4 Discussion
Our parallel observations of the seasonal changes in the export fluxes
of different biological carrier phases, as defined hereafter, and of
trace metals, provide the opportunity to identify the the main factors
that control their export in this iron fertilized region of the Southern
Ocean.
The bulk composition of particles is usually partitioned between
different pools identified as particulate organic matter (POM), biogenic
silica (BSi), calcium carbonate (CaCO3), lithogenic and
authigenic material (Lam et al. 2015). The partitioning of TEs between
these different pools relies on two main hypotheses. First, one assumes
that it is possible to identify a chemical element or a chemical form of
the element that largely dominates one of the pools and has a minor
contribution to the others. For the lithogenic fraction, Al has been
extensively used, although Ti has recently gained interest in this
context when the potential source material and its chemical composition
are clearly identified.
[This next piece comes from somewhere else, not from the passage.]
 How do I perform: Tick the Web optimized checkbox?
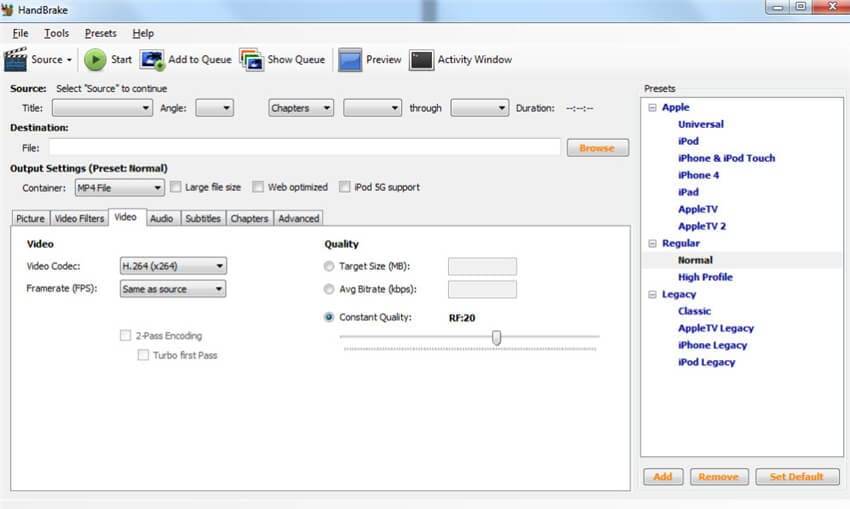tap(258, 187)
For the POM fraction, beside POC that is widely
used, phosphorus (P) is also selected as the reference element, because
it is a major contributor and has a mineral form (e.g. apathite) with
low abundance in seawater. In addition, P is measured simultaneously
with metals by analytical methods like Sector Field Induced Coupled
Plasma Mass Spectrometry (SF-ICP-MS) or X-ray Fluorescence (XRF)
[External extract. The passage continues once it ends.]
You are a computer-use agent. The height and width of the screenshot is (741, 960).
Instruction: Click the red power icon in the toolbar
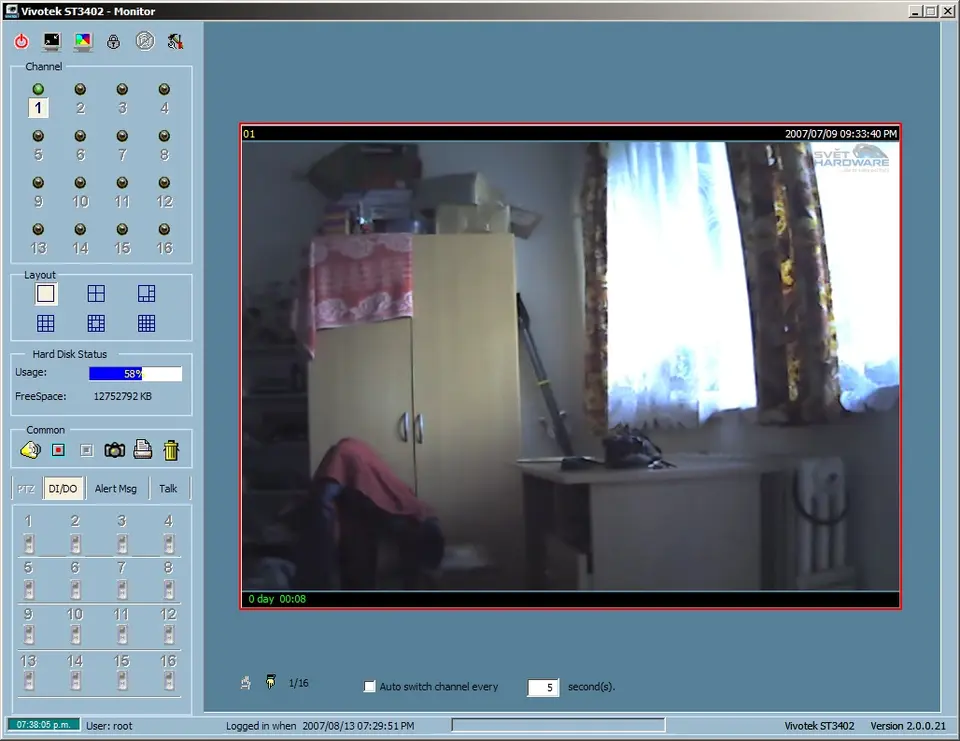[x=22, y=42]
synchrotron (Twining et al. 2003).
The second assumption is that for any given element, the ratio with the
reference element of a given fraction must be known or postulated. For
the lithogenic pool, the elemental composition of a representative
material can be used in order to determine enrichment factors. These
enrichment factors provide information on the extent to which TE are
associated with particles of lithogenic origin. In most studies, global
crustal composition or upper crustal compositions (Taylor and McLennan
1995) are used, but the composition of local mineral sources like desert
dust are also valuable (Kremling and Streu 1993). For the biogenic
fractions, CaCO3 and BSi determinations are
straightforward, but there are few experimental data to constrain the
ratio of a given TE to CaCO3 (TE/ CaCO3)
and BSi (TE/BSi) and therefore to derive directly the amount of metal
transported by these fractions. The issue is even more complicated for
POM due to the diverse composition of this fraction. When POM is
dominated by phytoplankton, an extension of the Redfield ratio to metals
can be considered, but there are large uncertainties in the
determination of phytoplankton TE/P ratios (Twining and Baines 2013).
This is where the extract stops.